For livelihood they are competing with the locals. This is reducing employment opportunities of the local population thus creating concern among the host communities. Their presence is affecting the local law and order situation. The possibility of radicalisation looms large. As their stay lingers, there is the possibility of mingling with the local population which could make their repatriation more difficult.
IPS: Could you talk about the controversies surrounding repatriation? Why has it been stalled, and are conditions favourable or safe for Rohingya refugees to go back to Myanmar right now?
MBM: Although Rohingyas want to return to their homes in Rakhine they would not return to Myanmar until and unless the ground condition in the Rakhine state is conducive for their return. This is the singular impediment to return. Improving ground conditions is entirely Myanmar’s responsibility. Since the ground condition is not yet conducive, the Rohingyas are not signing the declaration for voluntary return and hence repatriation is being delayed.
IPS: If refugees cannot return to Myanmar yet, what does Bangladesh plan to do with regards to support? Are there future actions planned to enhance camps and living conditions?
MBM: If they do not return in the foreseeable future we perhaps have no other option but to continue to give them refuge. We would not send them back against their will. As our prime minister said, we would share our meals with them (Rohingyas). There cannot be a more poignant message of our goodwill to the Rohingyas. Our government is relentlessly working to improve the camps and the living conditions therein. We are also developing an island for relocation of some of the Rohingyas.
IPS: What are your thoughts to the criticism that the island which you mentioned is not safe to live, particularly due to violent weather and high risk of floods?
MBM: This is an entirely wrong perception. Keeping the entire Rohingya population in a geo-politically sensitive place like Cox’s Bazar is not feasible at all. Cox’s Bazar simply does not have the physical capacity or the infrastructure to sustain such a huge Rohingya population. So, they have to be relocated and the island you are talking about is one such place for possible relocation.
Initially about 100,000 Rohingyas are planned to be relocated. The criticism that you have referred to is baseless coming from ill-informed quarters. Our government is working hard to make the island livable with self-sustaining livelihood options. And until it is made entirely livable, Rohingyas are not going to be relocated there.
IPS: What are your thoughts on the International Criminal Court (ICC) launching a preliminary examination?

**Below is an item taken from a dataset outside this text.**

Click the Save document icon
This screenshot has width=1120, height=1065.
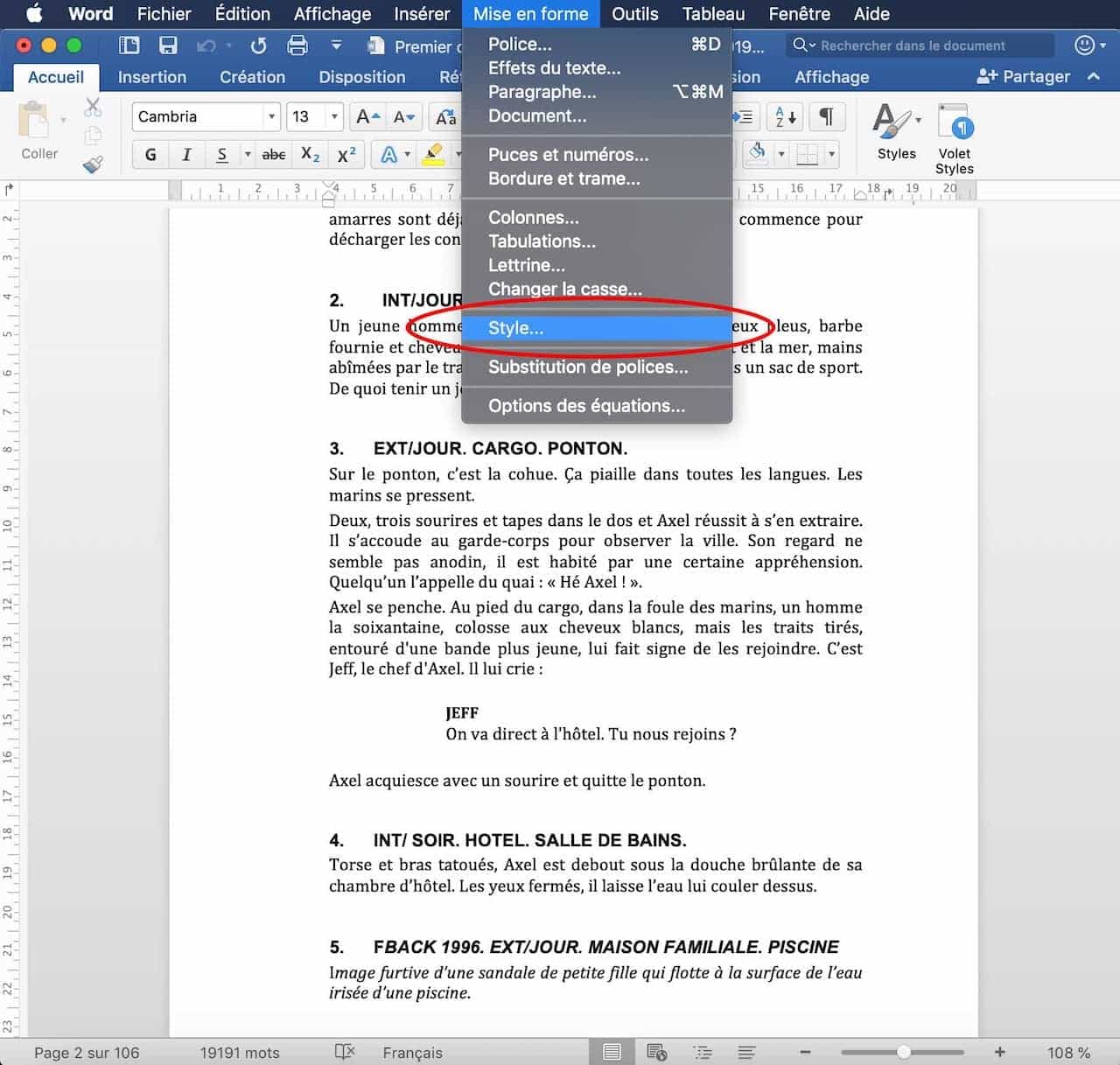point(168,46)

MBM: We feel that this is a positive development in ensuring accountability of the perpetrators. If the ICC can come up with some concrete outcome, it might also serve as an important factor in building confidence among the Rohingyas which will facilitate their repatriation.
IPS: Do you have a response or message to Myanmar’s government regarding the crisis? And perhaps a message to the International community in addressing the situation?
MBM: We would urge upon Myanmar to make ground conditions in the Rakhine state conducive for return and take back the Rohingyas as soon as possible. The comprehensive implementation of the Kofi Annan Commission’s recommendations would be able to address the root causes of the Rohingyarians.
We urge upon the international community is to take custodianship of the bilateral arrangements for return that Bangladesh and Myanmar have signed and impress upon Myanmar to take back the Rohingyas.